**Given instruction**
Update the data below by changing every "[button]" to "[botón]", keeping everything else the same. Omit the pictures from your answer.

**Raw data**

□ □ □ □ □

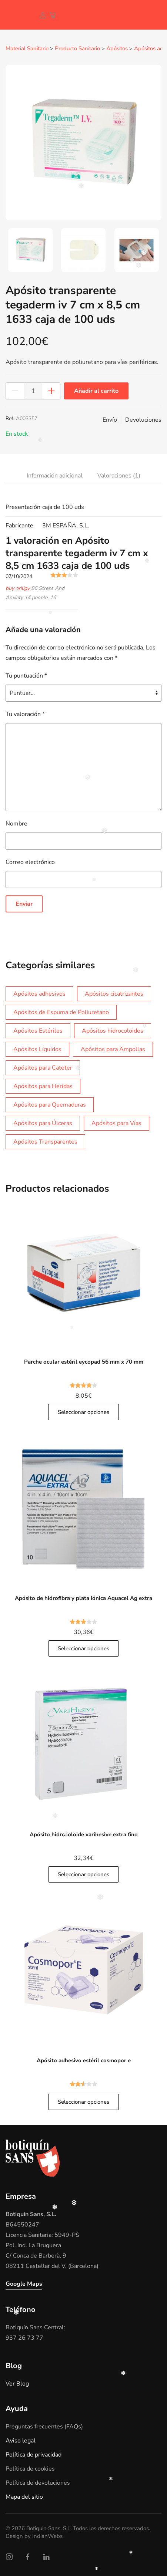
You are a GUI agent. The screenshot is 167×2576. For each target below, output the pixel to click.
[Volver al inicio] (16, 15)
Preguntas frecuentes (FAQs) (44, 2426)
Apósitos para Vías (116, 1123)
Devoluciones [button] (143, 419)
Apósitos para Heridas (43, 1086)
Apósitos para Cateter (42, 1067)
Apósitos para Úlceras (42, 1123)
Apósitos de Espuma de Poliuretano (61, 1012)
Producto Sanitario (77, 49)
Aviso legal (21, 2440)
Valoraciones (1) (118, 475)
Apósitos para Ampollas (113, 1049)
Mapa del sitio (24, 2496)
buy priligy (18, 587)
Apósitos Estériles (38, 1030)
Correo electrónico (30, 862)
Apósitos (117, 49)
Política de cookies (30, 2468)
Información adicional (55, 475)
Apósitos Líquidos (37, 1049)
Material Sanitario (27, 49)
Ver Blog (17, 2383)
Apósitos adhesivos (39, 993)
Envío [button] (110, 419)
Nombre (16, 823)
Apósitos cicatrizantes (114, 993)
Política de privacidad (33, 2454)
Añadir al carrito (96, 390)
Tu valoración (25, 714)
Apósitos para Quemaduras (49, 1104)
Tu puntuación (26, 675)
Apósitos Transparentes (45, 1141)
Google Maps (24, 2283)
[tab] (30, 249)
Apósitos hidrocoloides (112, 1030)
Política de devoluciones (38, 2482)
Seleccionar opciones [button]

□ □ □ □ □

**Final result**
You are a GUI agent. The screenshot is 167×2576. For each target below, output the pixel to click.
[Volver al inicio] (16, 15)
Preguntas frecuentes (FAQs) (44, 2426)
Apósitos para Vías (116, 1123)
Devoluciones [botón] (143, 419)
Apósitos para Heridas (43, 1086)
Apósitos para Cateter (42, 1067)
Apósitos para Úlceras (42, 1123)
Apósitos de Espuma de Poliuretano (61, 1012)
Producto Sanitario (77, 49)
Aviso legal (21, 2440)
Valoraciones (1) (118, 475)
Apósitos para Ampollas (113, 1049)
Mapa del sitio (24, 2496)
buy priligy (18, 587)
Apósitos Estériles (38, 1030)
Correo electrónico (30, 862)
Apósitos (117, 49)
Política de cookies (30, 2468)
Información adicional (55, 475)
Apósitos Líquidos (37, 1049)
Material Sanitario (27, 49)
Ver Blog (17, 2383)
Apósitos adhesivos (39, 993)
Envío [botón] (110, 419)
Nombre (16, 823)
Apósitos cicatrizantes (114, 993)
Política de privacidad (33, 2454)
Añadir al carrito (96, 390)
Tu valoración (25, 714)
Apósitos para Quemaduras (49, 1104)
Tu puntuación (26, 675)
Apósitos Transparentes (45, 1141)
Google Maps (24, 2283)
[tab] (30, 249)
Apósitos hidrocoloides (112, 1030)
Política de devoluciones (38, 2482)
Seleccionar opciones [botón]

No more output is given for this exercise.